A parabola is a U-shaped curve that can open upwards or downwards. It's the graphical representation of a quadratic equation, which is an equation of the form \(y = ax^2 + bx + c\).
The parabola's vertex, where it changes direction, depends on the coefficients \(a, b, \) and \(c\).
In the equation \(y = 1 - x^2\), the parabola opens downwards because the coefficient of \(x^2\) is negative.

• Vertex: The highest or lowest point on the parabola, found by using the formula \(x = -\frac{b}{2a}\).
• Axis of Symmetry: A vertical line that passes through the vertex, dividing the parabola into two mirror images.
• Direction: A parabola that has a negative leading coefficient opens downwards, while a positive one opens upwards.

Understanding the structure of a parabola helps in predicting how it will look on the graph and what its specific characteristics will be.

Graphing a quadratic equation involves plotting points and sketching the curve based on the function's values. It's a visual representation of the relationships expressed in the equation, such as \(y = 1 - x^2\). This forms a parabola.
Here's how to graph it:

• Start by creating a table of values, selecting different \(x\) values to find corresponding \(y\) values.
• Plot these points on a graph with the \(x\) and \(y\) axes marked.
• Connect the plotted points smoothly to show the parabola shape.

Since our example has no linear term (the \(bx\) part is zero), the vertex is straightforward to find at \(x = 0\), making it easy to graph. Ensure your plot is smooth and curves, reflecting the continuous nature of a quadratic function.
Accuracy in graphing helps in clearly seeing the intercepts and the overall path the parabola takes.

Intercepts are points where the graph intersects the axes, providing crucial information about the equation.
In quadratic equations like \(y = 1 - x^2\), both \(x\)- and \(y\)-intercepts are important:

• Y-intercept: This is the point where the graph crosses the \(y\)-axis, found by setting \(x = 0\) in the equation.
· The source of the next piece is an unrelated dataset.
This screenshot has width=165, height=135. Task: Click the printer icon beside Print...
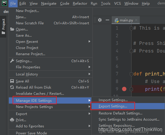point(12,120)
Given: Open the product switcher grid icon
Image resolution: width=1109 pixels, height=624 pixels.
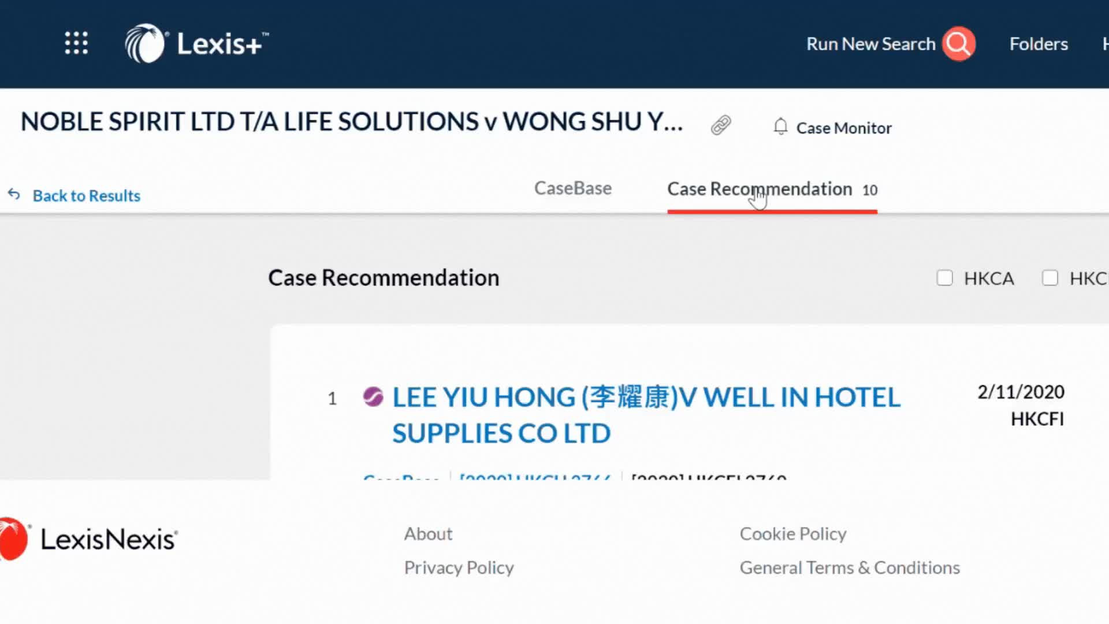Looking at the screenshot, I should (x=76, y=43).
For \(y = 1 - x^2\), the y-intercept is \((0, 1)\), showing where the parabola reaches the \(y\)-axis.
• X-intercepts: These are the points where the graph crosses the \(x\)-axis, determined by setting \(y = 0\) and solving the equation. In this case, \(1 - x^2 = 0\) leads to \(x = \pm1\). Thus, the x-intercepts are \((-1, 0)\) and \((1, 0)\).

Finding these intercepts helps in understanding where the curve lies in relation to the axes and provides points of reference for graphing. These points are often symmetrical about the vertex, reflecting the parabola's axis of symmetry. Identifying intercepts and plotting them correctly ensures the accuracy of your graph.